TEXT UNDER STUDY START

Raising resources to fight malaria is a great first step, but the self-congratulation seems premature.Amidst a generally pessimistic series of seminars at the World Economic Forum, held Jan. 28 to Feb. 1 in Davos, Switzerland, several participants of a "Completing the Malaria Mission" event were brimming with enthusiasm, having met the goal set at last year's event to increase funding for anti-malaria efforts.
Malaria eradication efforts have received more than $3 billion in new funding from the World Bank, the Global Fund, and new initiatives like the Roll Back Malaria partnership. Thanks to programs like the One campaign and the "Idol Gives Back" feature on the popular TV singing competition American Idol, the general public is certainly more engaged with the anti-malaria struggle than ever before.

TEXT UNDER STUDY END
INPUT DATA START

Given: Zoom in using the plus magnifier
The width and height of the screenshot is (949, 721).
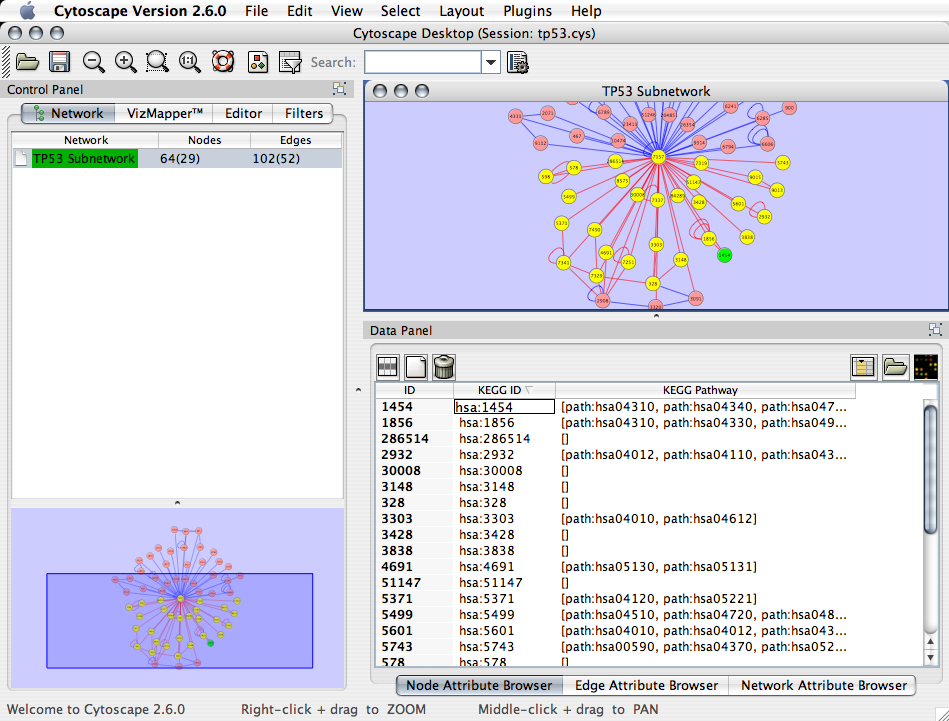Looking at the screenshot, I should 125,62.
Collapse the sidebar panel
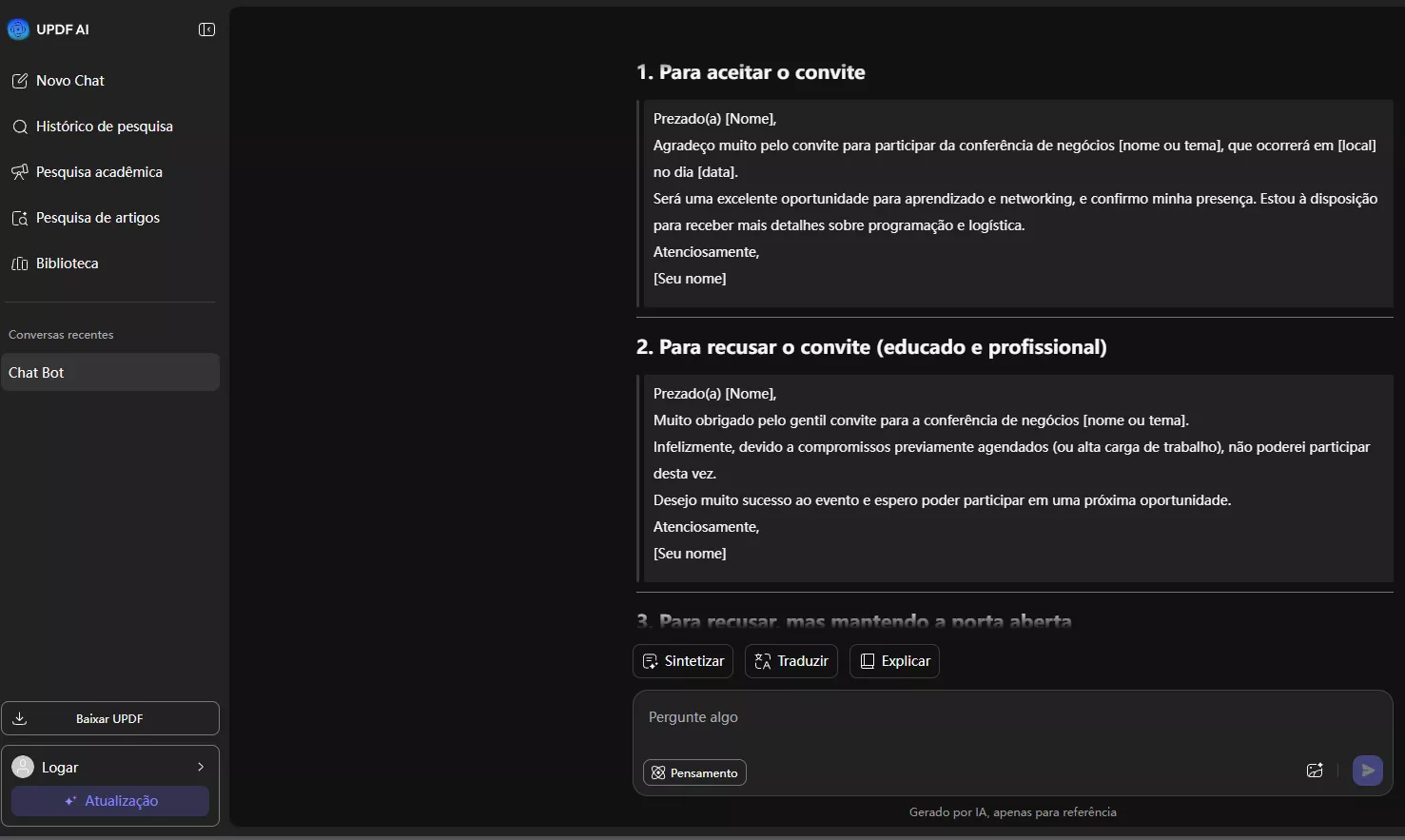 coord(205,29)
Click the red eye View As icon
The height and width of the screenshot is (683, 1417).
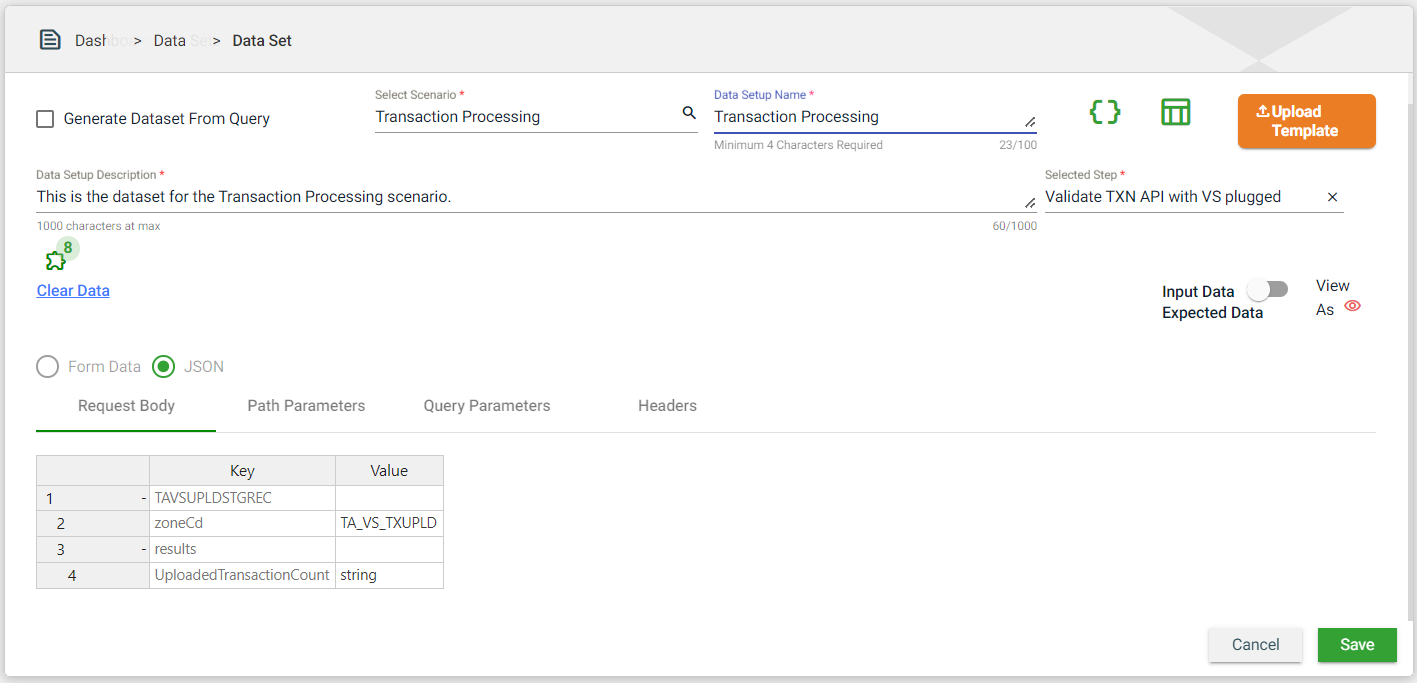coord(1352,306)
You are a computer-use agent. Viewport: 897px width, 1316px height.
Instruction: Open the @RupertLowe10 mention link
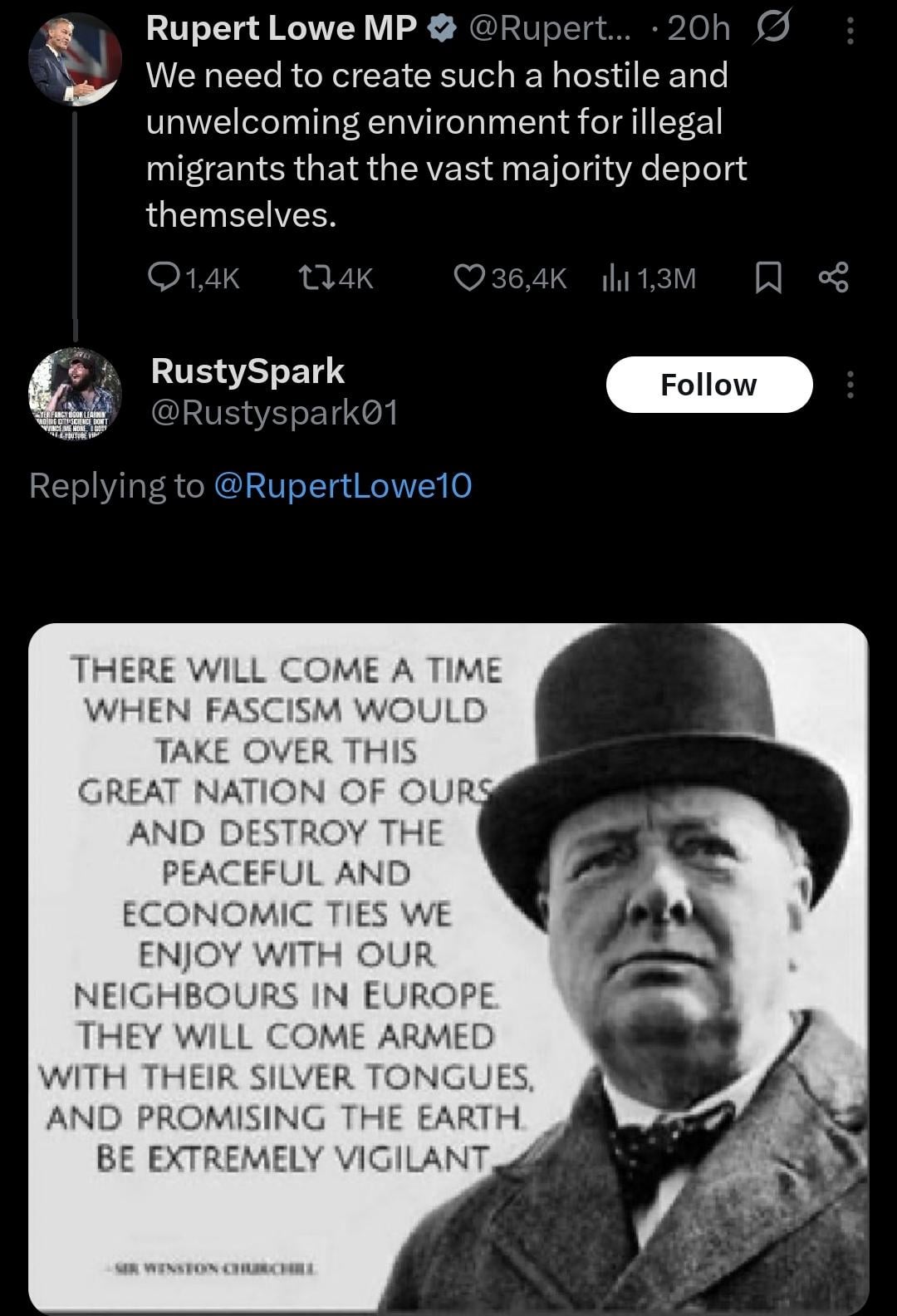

INPUT DATA END

[INSTRUCTIONS TO FOLLOW]:
Reproduce the passage on malaria funding word for word, between "Raising resources to" and "for anti-malaria efforts.", inclusive.

[REPLY TO THE TASK]:
Raising resources to fight malaria is a great first step, but the self-congratulation seems premature.Amidst a generally pessimistic series of seminars at the World Economic Forum, held Jan. 28 to Feb. 1 in Davos, Switzerland, several participants of a "Completing the Malaria Mission" event were brimming with enthusiasm, having met the goal set at last year's event to increase funding for anti-malaria efforts.